What is being asked -> Print all of the entries exactly, minus the pictures.

┌────────

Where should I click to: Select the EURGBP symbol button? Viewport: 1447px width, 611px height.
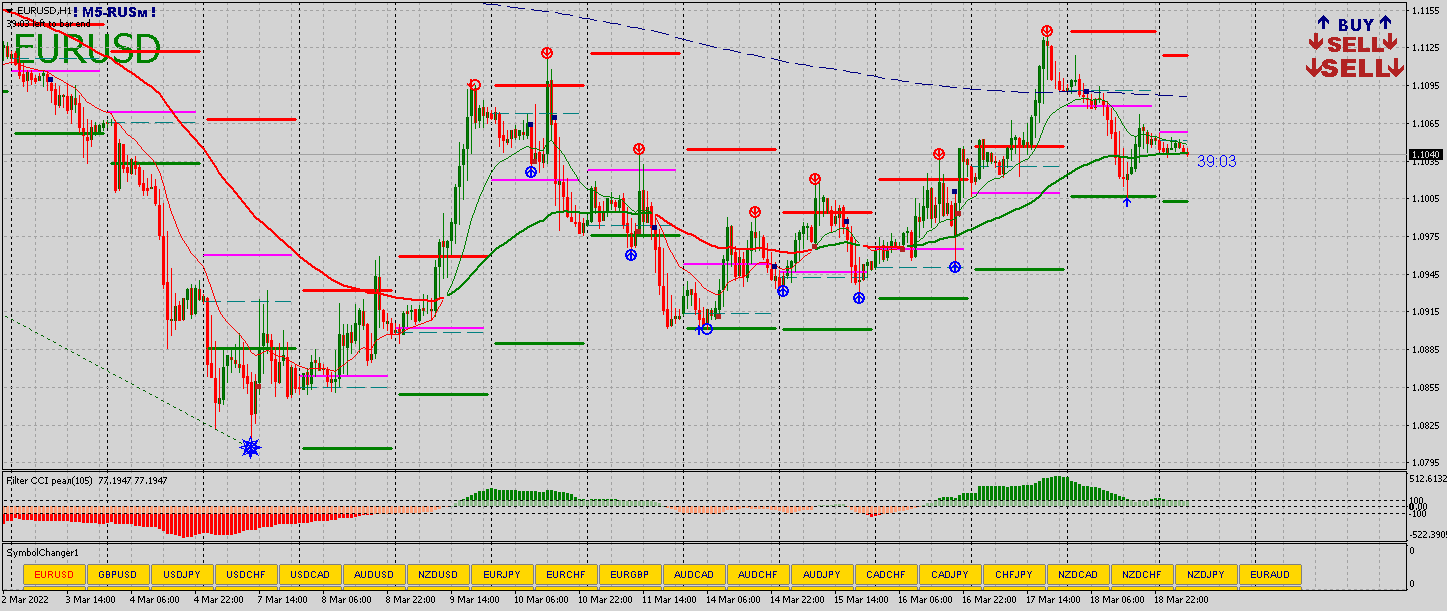630,574
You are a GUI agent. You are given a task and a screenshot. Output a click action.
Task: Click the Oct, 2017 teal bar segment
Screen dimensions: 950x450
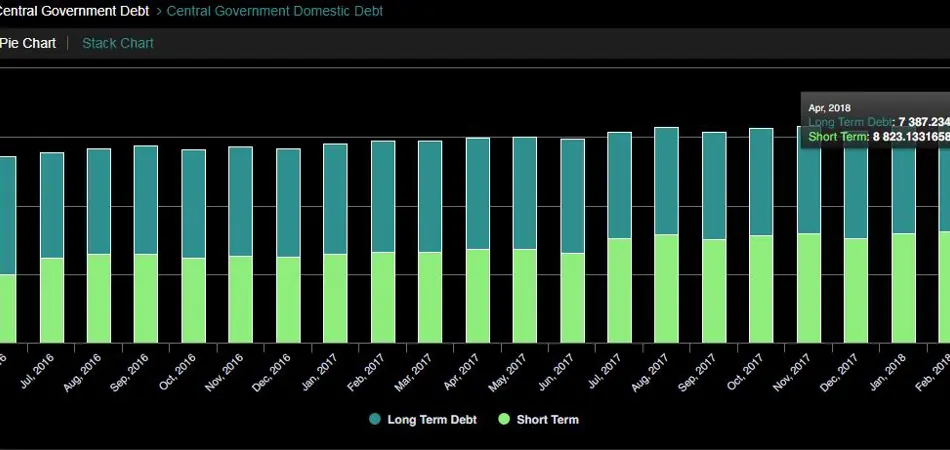[x=761, y=181]
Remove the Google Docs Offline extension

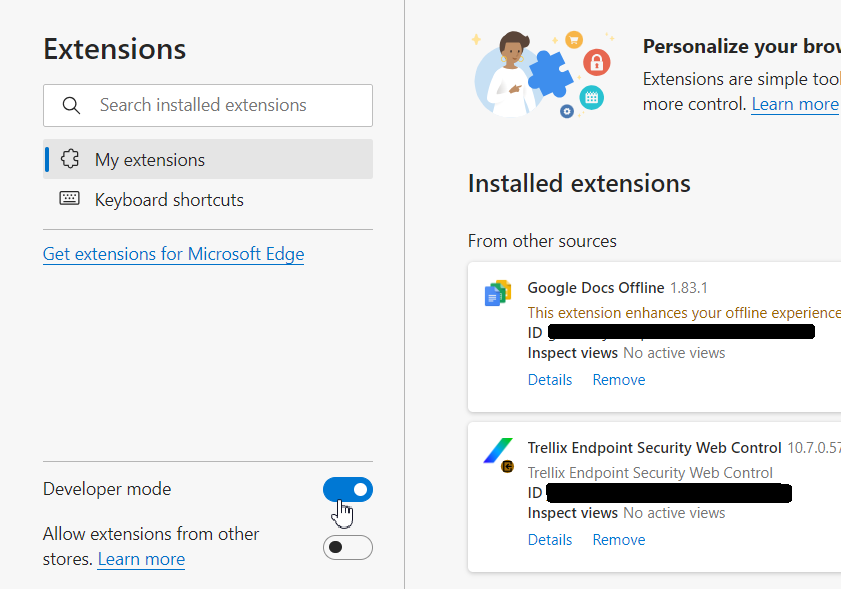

└────────

Response for this exercise ->
Where should I click to: Select the EURGBP symbol button? Viewport: 1447px width, 611px height.
630,574
You are a GUI agent. You are given a task and a screenshot. Output a click action.
Task: Click the Oct, 2017 teal bar segment
Screen dimensions: 950x450
[x=761, y=181]
Remove the Google Docs Offline extension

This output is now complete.